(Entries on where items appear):
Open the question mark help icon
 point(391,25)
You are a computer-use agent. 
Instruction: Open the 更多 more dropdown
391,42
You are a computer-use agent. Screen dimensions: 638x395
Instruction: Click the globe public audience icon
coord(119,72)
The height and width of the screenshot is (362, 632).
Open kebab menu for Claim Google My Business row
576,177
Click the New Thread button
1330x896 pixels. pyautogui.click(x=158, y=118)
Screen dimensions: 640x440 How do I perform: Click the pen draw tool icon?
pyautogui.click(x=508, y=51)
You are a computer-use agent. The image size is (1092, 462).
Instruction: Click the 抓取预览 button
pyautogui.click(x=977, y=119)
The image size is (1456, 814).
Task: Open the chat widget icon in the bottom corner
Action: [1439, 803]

(Required task): Please arrange all the rows above as a numbered list, leaving out any blank lines.

(Answer):
1. Open the question mark help icon
2.  point(391,25)
3. You are a computer-use agent. 
4. Instruction: Open the 更多 more dropdown
5. 391,42
6. You are a computer-use agent. Screen dimensions: 638x395
7. Instruction: Click the globe public audience icon
8. coord(119,72)
9. The height and width of the screenshot is (362, 632).
10. Open kebab menu for Claim Google My Business row
11. 576,177
12. Click the New Thread button
13. 1330x896 pixels. pyautogui.click(x=158, y=118)
14. Screen dimensions: 640x440 How do I perform: Click the pen draw tool icon?
15. pyautogui.click(x=508, y=51)
16. You are a computer-use agent. The image size is (1092, 462).
17. Instruction: Click the 抓取预览 button
18. pyautogui.click(x=977, y=119)
19. The image size is (1456, 814).
20. Task: Open the chat widget icon in the bottom corner
21. Action: [1439, 803]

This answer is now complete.